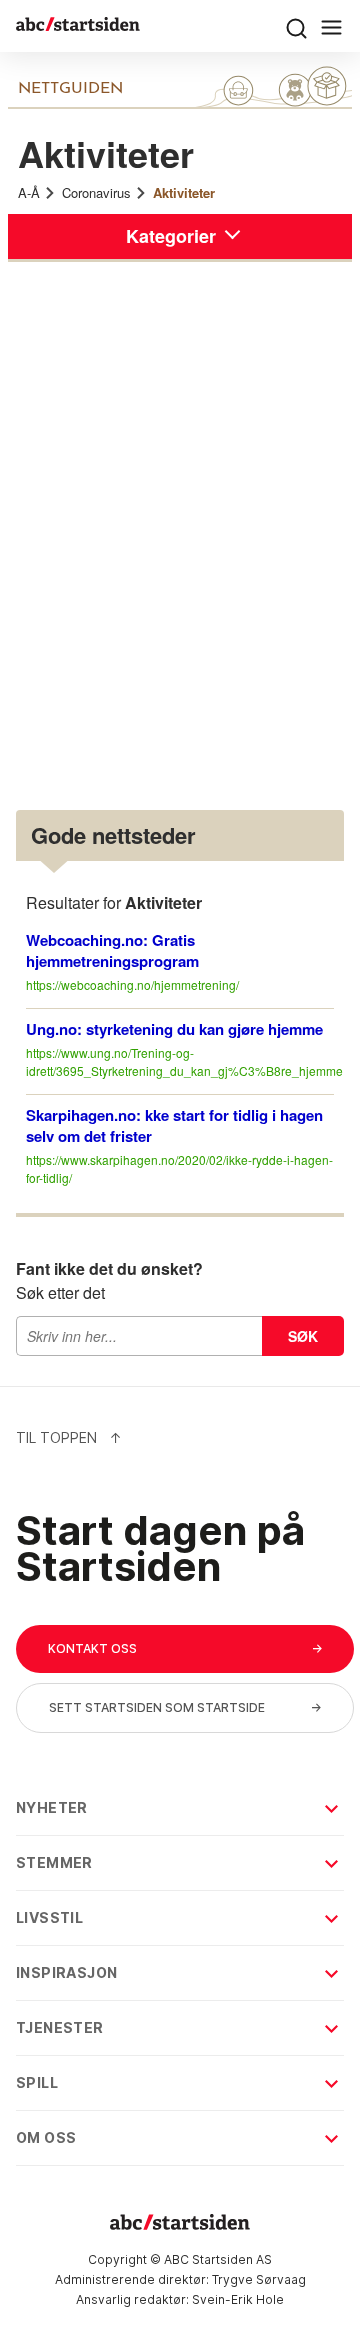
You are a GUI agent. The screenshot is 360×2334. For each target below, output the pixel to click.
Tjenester (60, 2027)
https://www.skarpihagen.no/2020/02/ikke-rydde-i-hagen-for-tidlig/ (179, 1168)
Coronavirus (96, 192)
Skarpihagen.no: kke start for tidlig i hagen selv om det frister (174, 1125)
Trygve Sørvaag (259, 2279)
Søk (303, 1336)
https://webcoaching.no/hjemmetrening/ (132, 984)
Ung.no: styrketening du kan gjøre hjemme (174, 1029)
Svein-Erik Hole (238, 2299)
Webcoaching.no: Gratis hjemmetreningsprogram (112, 950)
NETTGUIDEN (70, 89)
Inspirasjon (66, 1972)
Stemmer (54, 1862)
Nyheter (52, 1807)
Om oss (46, 2137)
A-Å (29, 192)
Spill (37, 2082)
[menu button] (296, 26)
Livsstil (49, 1917)
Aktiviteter (184, 192)
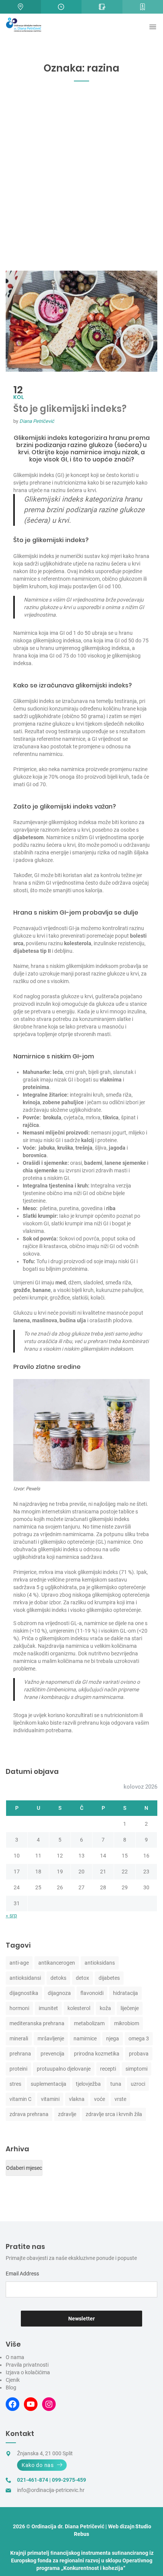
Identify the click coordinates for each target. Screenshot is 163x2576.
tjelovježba (88, 2084)
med (60, 1282)
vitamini (50, 2099)
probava (139, 2054)
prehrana (20, 2054)
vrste (120, 2099)
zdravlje (67, 2114)
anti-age (19, 1963)
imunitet (48, 2008)
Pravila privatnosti (27, 2365)
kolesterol (78, 2008)
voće (99, 2099)
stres (15, 2084)
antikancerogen (56, 1963)
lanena (21, 1320)
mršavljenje (51, 2038)
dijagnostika (23, 1993)
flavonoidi (91, 1993)
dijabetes (109, 1978)
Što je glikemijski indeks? (70, 408)
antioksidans (100, 1963)
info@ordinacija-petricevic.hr (51, 2490)
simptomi (136, 2069)
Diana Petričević (36, 421)
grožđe (21, 1290)
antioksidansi (25, 1978)
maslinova (44, 1320)
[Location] (20, 7)
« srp (11, 1915)
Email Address (22, 2274)
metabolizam (89, 2023)
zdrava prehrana (29, 2114)
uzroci (138, 2084)
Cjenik (13, 2380)
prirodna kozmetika (96, 2054)
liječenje (130, 2008)
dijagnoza (59, 1993)
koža (105, 2008)
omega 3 (139, 2038)
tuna (115, 2084)
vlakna (77, 2099)
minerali (18, 2038)
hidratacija (125, 1993)
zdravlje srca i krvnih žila (114, 2114)
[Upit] (102, 7)
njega (112, 2038)
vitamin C (20, 2099)
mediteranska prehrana (36, 2023)
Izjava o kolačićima (28, 2372)
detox (82, 1978)
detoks (58, 1978)
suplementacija (48, 2084)
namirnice (85, 2038)
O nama (15, 2357)
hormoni (19, 2008)
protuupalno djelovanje (64, 2069)
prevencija (52, 2054)
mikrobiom (126, 2023)
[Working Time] (61, 7)
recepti (108, 2069)
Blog (11, 2387)
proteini (18, 2069)
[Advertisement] (81, 181)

********

Pictures are not part of the copy. Restate everything else in the listing word for word.

Task result:
You are a GUI agent. The screenshot is 360×2334. For each target below, output the pixel to click.
Tjenester (60, 2027)
https://www.skarpihagen.no/2020/02/ikke-rydde-i-hagen-for-tidlig/ (179, 1168)
Coronavirus (96, 192)
Skarpihagen.no: kke start for tidlig i hagen selv om det frister (174, 1125)
Trygve Sørvaag (259, 2279)
Søk (303, 1336)
https://webcoaching.no/hjemmetrening/ (132, 984)
Ung.no: styrketening du kan gjøre hjemme (174, 1029)
Svein-Erik Hole (238, 2299)
Webcoaching.no: Gratis hjemmetreningsprogram (112, 950)
NETTGUIDEN (70, 89)
Inspirasjon (66, 1972)
Stemmer (54, 1862)
Nyheter (52, 1807)
Om oss (46, 2137)
A-Å (29, 192)
Spill (37, 2082)
[menu button] (296, 26)
Livsstil (49, 1917)
Aktiviteter (184, 192)
Identify the click coordinates for each target. Screenshot is 163x2576.
tjelovježba (88, 2084)
med (60, 1282)
vitamini (50, 2099)
probava (139, 2054)
prehrana (20, 2054)
vrste (120, 2099)
zdravlje (67, 2114)
anti-age (19, 1963)
imunitet (48, 2008)
Pravila privatnosti (27, 2365)
kolesterol (78, 2008)
voće (99, 2099)
stres (15, 2084)
antikancerogen (56, 1963)
lanena (21, 1320)
mršavljenje (51, 2038)
dijagnostika (23, 1993)
flavonoidi (91, 1993)
dijabetes (109, 1978)
Što je glikemijski indeks? (70, 408)
antioksidans (100, 1963)
info@ordinacija-petricevic.hr (51, 2490)
simptomi (136, 2069)
Diana Petričević (36, 421)
grožđe (21, 1290)
antioksidansi (25, 1978)
maslinova (44, 1320)
[Location] (20, 7)
« srp (11, 1915)
Email Address (22, 2274)
metabolizam (89, 2023)
zdrava prehrana (29, 2114)
uzroci (138, 2084)
Cjenik (13, 2380)
prirodna kozmetika (96, 2054)
liječenje (130, 2008)
dijagnoza (59, 1993)
koža (105, 2008)
omega 3 (139, 2038)
tuna (115, 2084)
vlakna (77, 2099)
minerali (18, 2038)
hidratacija (125, 1993)
zdravlje srca i krvnih žila (114, 2114)
[Upit] (102, 7)
njega (112, 2038)
vitamin C (20, 2099)
mediteranska prehrana (36, 2023)
Izjava o kolačićima (28, 2372)
detox (82, 1978)
detoks (58, 1978)
suplementacija (48, 2084)
namirnice (85, 2038)
O nama (15, 2357)
hormoni (19, 2008)
protuupalno djelovanje (64, 2069)
prevencija (52, 2054)
mikrobiom (126, 2023)
[Working Time] (61, 7)
recepti (108, 2069)
Blog (11, 2387)
proteini (18, 2069)
[Advertisement] (81, 181)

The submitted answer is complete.